Arrange the material below as a numbered list, leaving out any blank lines.

▸ SUPPLIED DATA
════════════════════

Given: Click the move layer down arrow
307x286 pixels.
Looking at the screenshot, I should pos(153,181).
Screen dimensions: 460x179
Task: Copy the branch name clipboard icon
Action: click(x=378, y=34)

════════════════════

▸ RESPONSE TO THE TASK
1. Given: Click the move layer down arrow
2. 307x286 pixels.
3. Looking at the screenshot, I should pos(153,181).
4. Screen dimensions: 460x179
5. Task: Copy the branch name clipboard icon
6. Action: click(x=378, y=34)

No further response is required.